__WHAT THE TASK ASKS__:
Select every line below that contains the word "icon", matching case exactly, and copy those lines.

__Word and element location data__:
****************

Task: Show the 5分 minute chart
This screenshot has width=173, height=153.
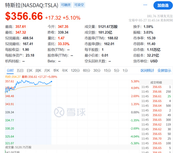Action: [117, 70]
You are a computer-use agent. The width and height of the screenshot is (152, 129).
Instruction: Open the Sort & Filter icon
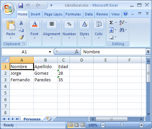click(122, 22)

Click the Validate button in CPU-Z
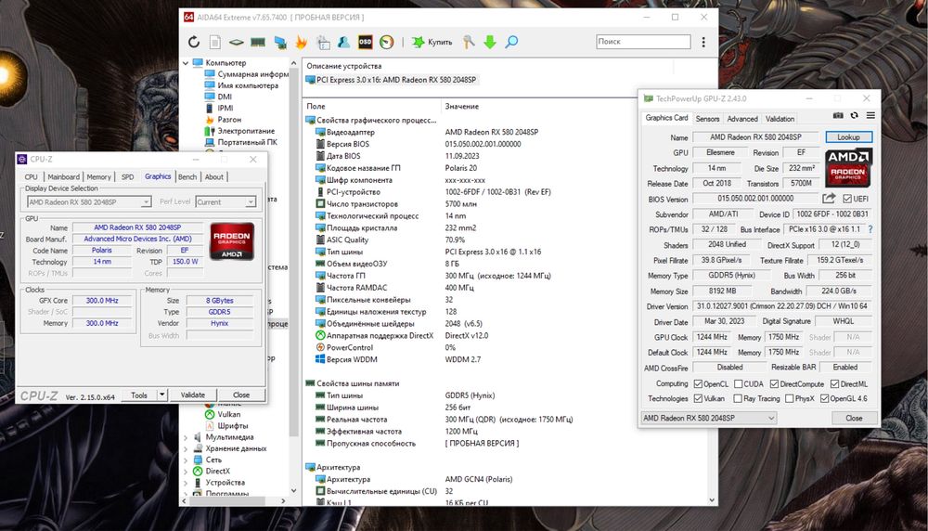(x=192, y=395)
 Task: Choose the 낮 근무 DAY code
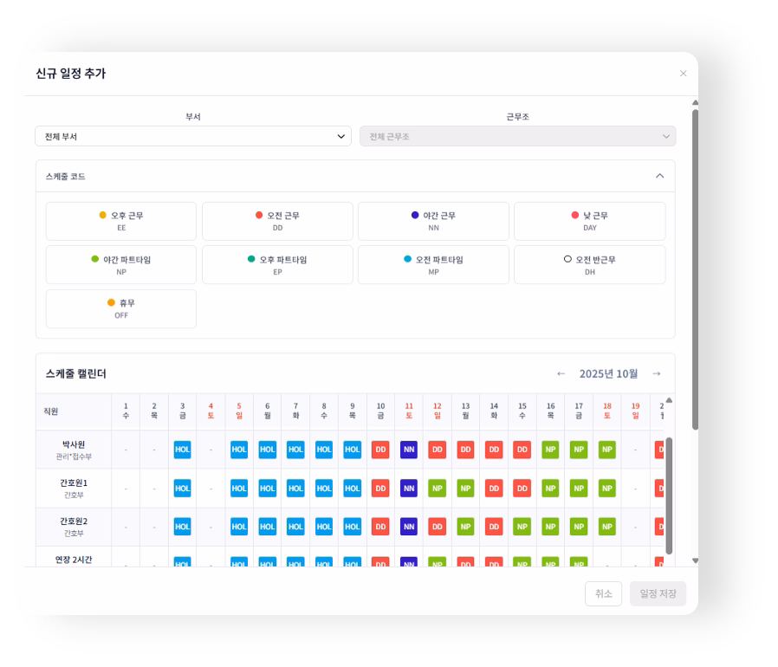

****************

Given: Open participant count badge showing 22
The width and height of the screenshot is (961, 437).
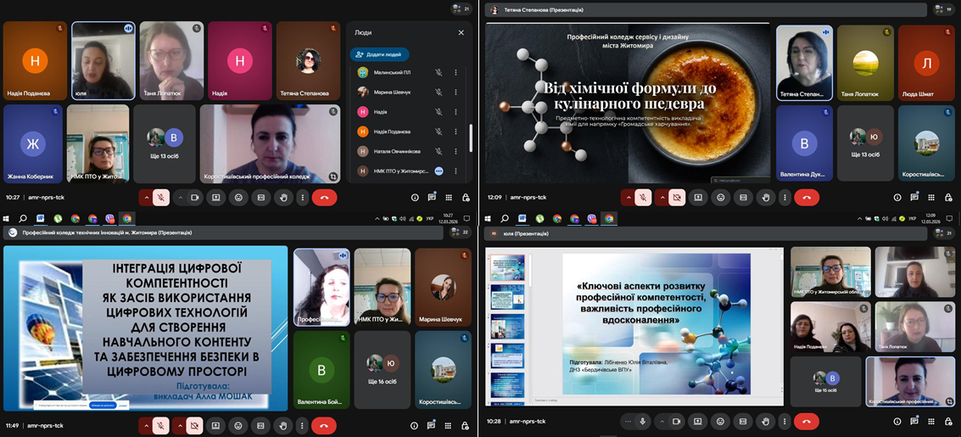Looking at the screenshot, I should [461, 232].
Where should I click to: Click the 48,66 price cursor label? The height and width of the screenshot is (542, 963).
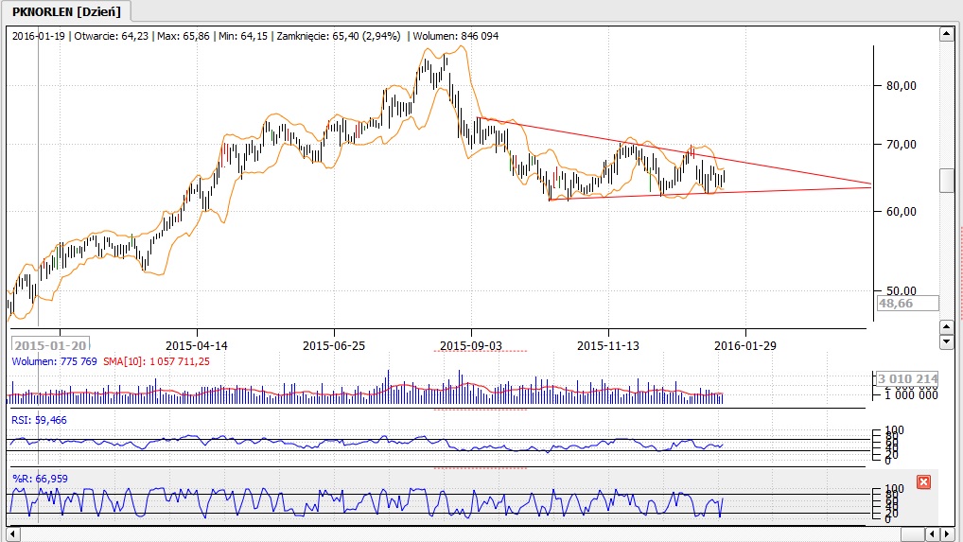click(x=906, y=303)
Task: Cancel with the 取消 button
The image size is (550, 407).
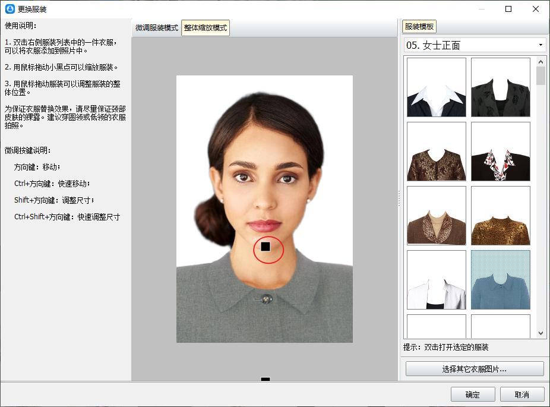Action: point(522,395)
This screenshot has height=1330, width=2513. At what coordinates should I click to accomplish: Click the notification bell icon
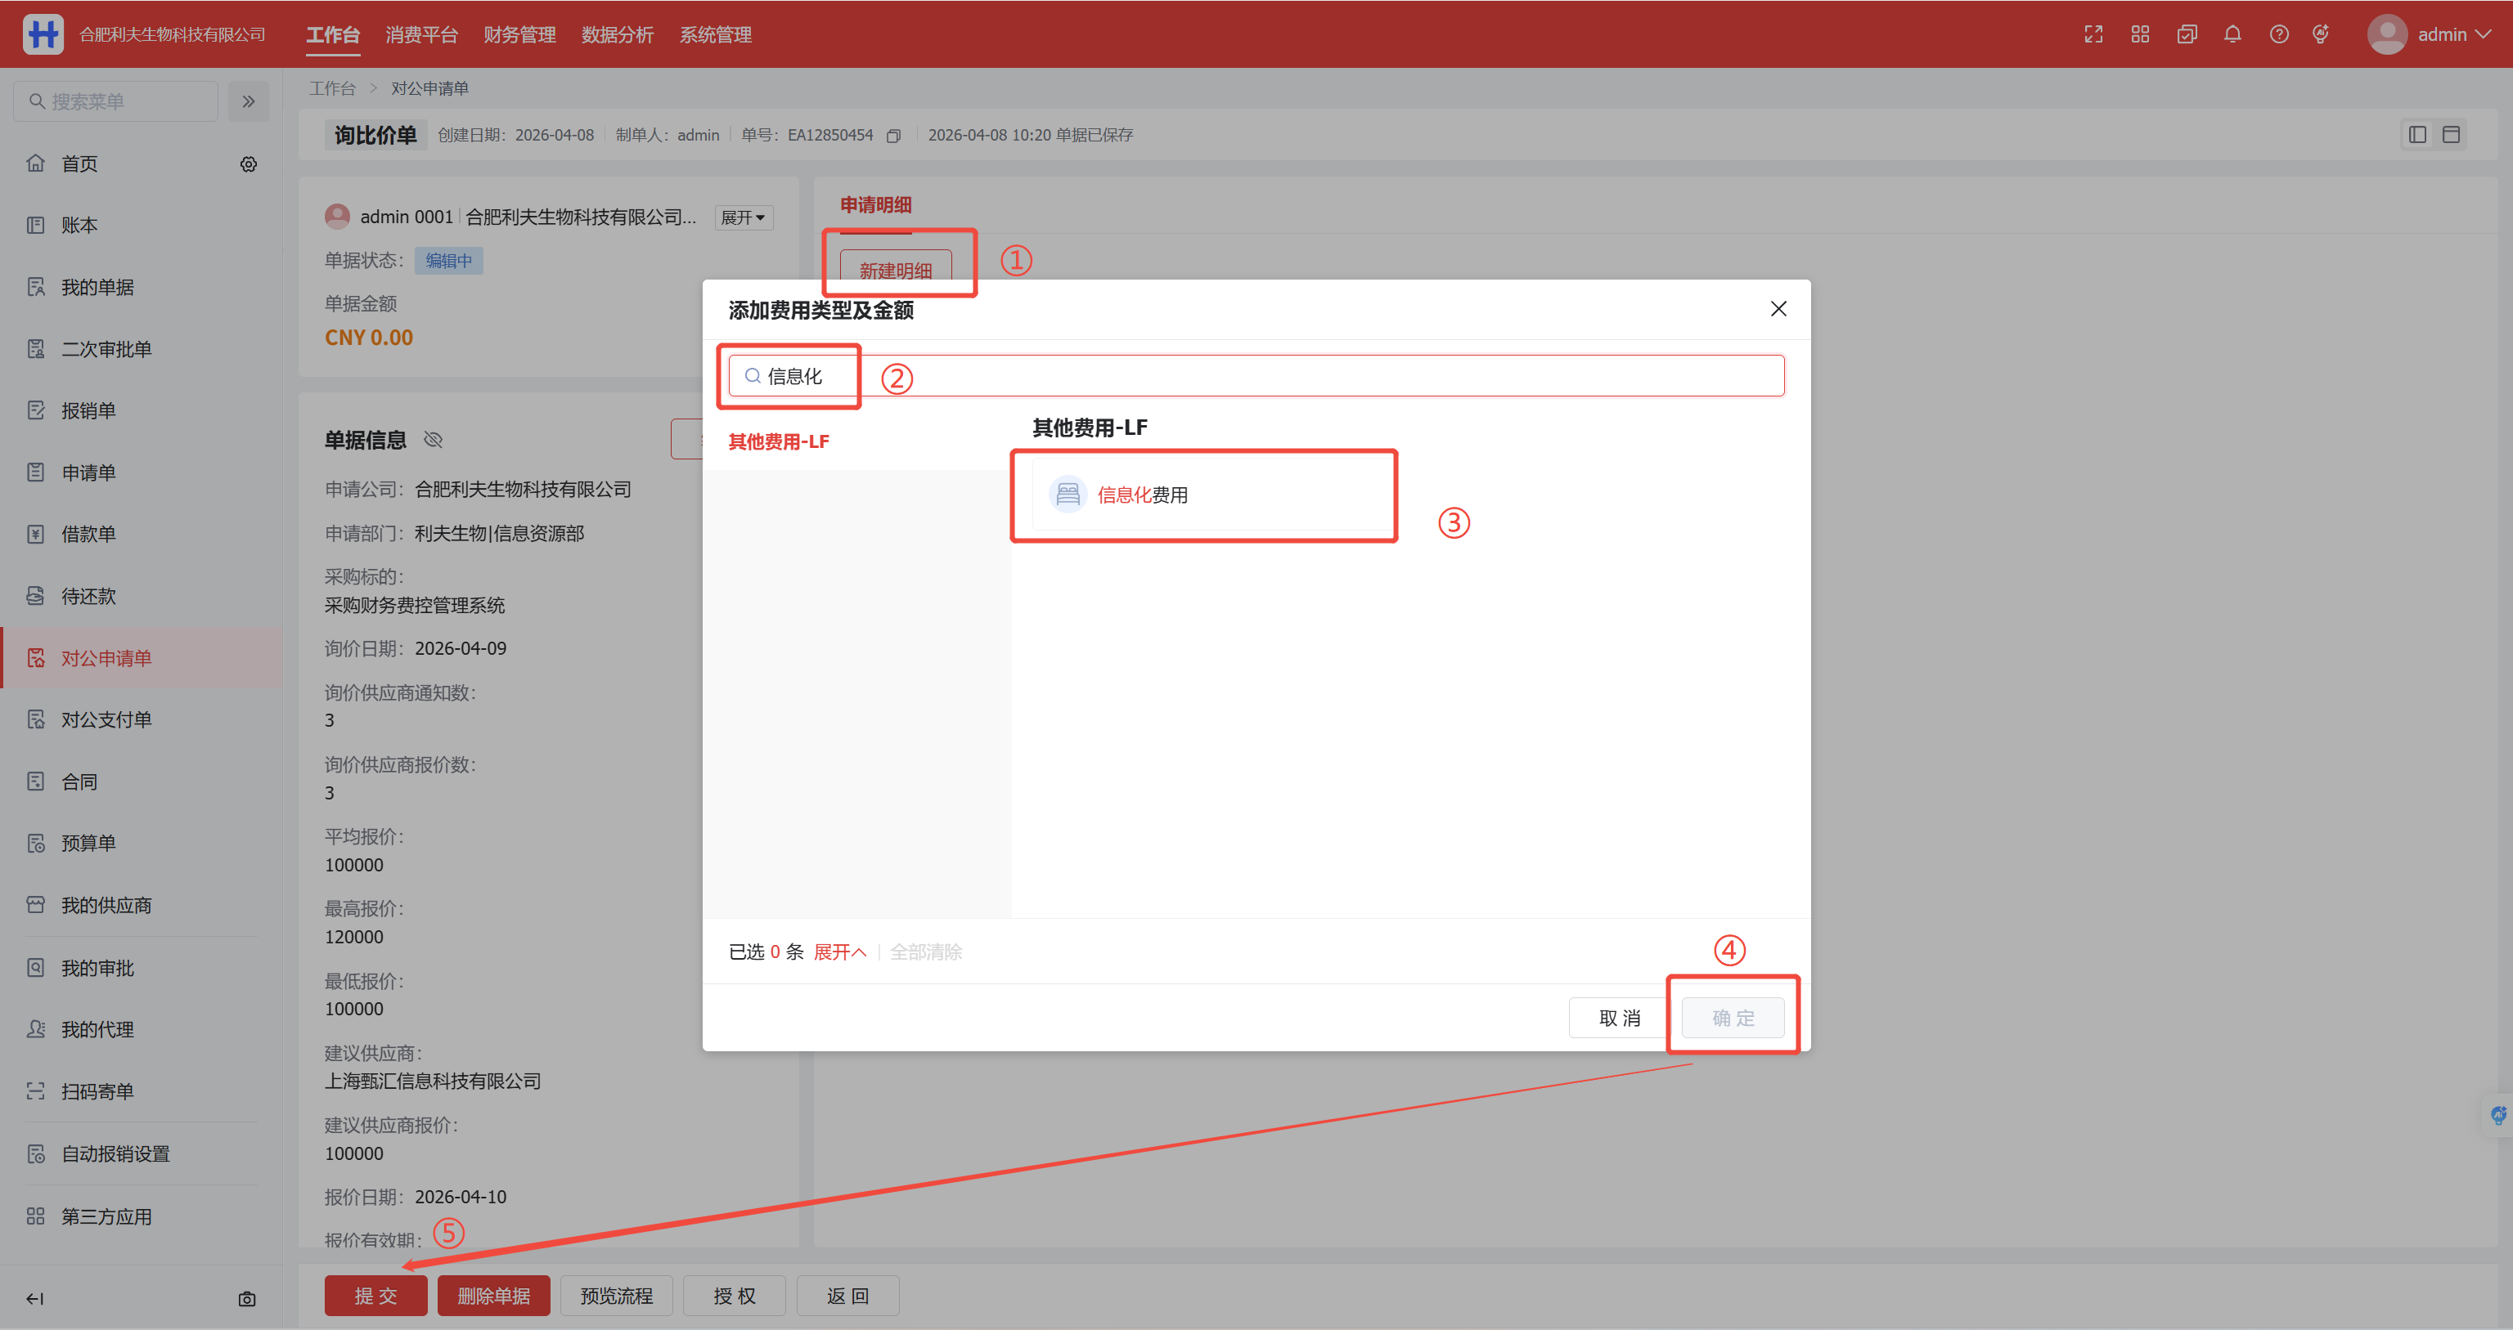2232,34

****************

__RESULT FOR THIS TASK__:
Instruction: Open the Sort & Filter icon
This screenshot has height=1330, width=2513. At what coordinates should I click to accomplish: Click the notification bell icon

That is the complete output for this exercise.